The state-funded study looked at the project's cost and environmental impact. The 2,100-acre Mounds Lake reservoir would be formed by putting an earthen dam on the White River in Anderson, with an estimated cost of $440 million.

Communities directly affected by the reservoir would have to form a 12-member joint commission for the project to continue. The commission would plan development, financing and construction, while also seeking a permit from the U.S. Army Corps of Engineers.

Rob Sparks, executive director of the Madison County Corporation for Economic Development, said an ordinance to create the commission would be presented to local governments in March. The development corporation oversaw the feasibility study.

"If the communities want to go forward with the project we need community leadership," Sparks told the Herald Bulletin of Anderson. "To move the project forward, we have to find funding and be able to negotiate. No private group can do that."

The area that would be flooded includes Anderson's Mounds Mall, about 400 homes and part of Mounds State Park.

IBJ looked at the possible pros and cons of the project in a Dec. 20 feature story.

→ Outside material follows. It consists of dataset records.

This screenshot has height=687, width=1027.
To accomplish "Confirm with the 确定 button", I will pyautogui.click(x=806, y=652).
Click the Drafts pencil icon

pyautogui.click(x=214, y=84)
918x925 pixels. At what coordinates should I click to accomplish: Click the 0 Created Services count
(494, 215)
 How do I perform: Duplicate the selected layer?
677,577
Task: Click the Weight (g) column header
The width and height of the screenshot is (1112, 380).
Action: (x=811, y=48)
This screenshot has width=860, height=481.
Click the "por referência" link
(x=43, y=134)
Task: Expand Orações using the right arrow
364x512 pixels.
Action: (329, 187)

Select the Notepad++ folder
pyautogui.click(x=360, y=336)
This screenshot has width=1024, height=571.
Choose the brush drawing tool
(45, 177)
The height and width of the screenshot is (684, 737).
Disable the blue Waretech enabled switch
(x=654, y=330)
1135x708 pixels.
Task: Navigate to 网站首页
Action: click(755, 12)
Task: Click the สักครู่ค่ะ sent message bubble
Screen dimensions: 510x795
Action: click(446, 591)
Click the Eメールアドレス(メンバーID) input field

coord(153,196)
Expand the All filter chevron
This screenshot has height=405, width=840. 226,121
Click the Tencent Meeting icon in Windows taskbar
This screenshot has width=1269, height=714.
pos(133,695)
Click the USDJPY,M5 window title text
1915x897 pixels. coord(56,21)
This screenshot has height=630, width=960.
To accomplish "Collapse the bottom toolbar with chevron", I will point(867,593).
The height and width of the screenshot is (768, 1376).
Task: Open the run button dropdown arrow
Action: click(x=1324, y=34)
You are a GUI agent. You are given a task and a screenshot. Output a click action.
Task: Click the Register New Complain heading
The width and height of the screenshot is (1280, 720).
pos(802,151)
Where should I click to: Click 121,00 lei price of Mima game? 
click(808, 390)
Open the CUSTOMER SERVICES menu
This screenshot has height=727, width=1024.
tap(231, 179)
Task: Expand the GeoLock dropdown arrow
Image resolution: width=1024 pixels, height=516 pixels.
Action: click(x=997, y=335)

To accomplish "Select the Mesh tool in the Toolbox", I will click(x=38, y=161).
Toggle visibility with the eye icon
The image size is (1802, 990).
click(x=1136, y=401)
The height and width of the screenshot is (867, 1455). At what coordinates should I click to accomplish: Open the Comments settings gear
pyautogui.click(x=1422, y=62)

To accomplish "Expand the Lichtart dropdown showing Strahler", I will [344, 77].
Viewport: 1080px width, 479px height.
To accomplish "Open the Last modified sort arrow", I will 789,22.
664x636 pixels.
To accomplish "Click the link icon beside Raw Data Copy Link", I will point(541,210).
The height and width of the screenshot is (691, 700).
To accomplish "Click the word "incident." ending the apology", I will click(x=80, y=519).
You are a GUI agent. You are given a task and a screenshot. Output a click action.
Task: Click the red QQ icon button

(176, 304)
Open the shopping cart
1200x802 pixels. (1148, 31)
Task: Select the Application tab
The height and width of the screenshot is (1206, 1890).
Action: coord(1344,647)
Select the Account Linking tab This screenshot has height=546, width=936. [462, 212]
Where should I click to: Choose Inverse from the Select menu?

Project advocates say it would improve flood control, boost economic development and create another water source for central Indiana.

Others have voiced concern over the environmental impact of a reservoir. The study found it would cost $35 million to clean up potential problem areas.

Project specialist Chad Pigg said the state park's mounds, also a subject of concern, would be protected. They were built more than 2,000 years ago by the Adena-Hopewell people. But a popular trail along the river would be flooded, Pigg said.

An alternative to the reservoir plan being promoted by the Hoosier Environmental Council would see the land used for conservation areas and a bike path between Anderson and Muncie. That plan would cost $15 million to $40 million.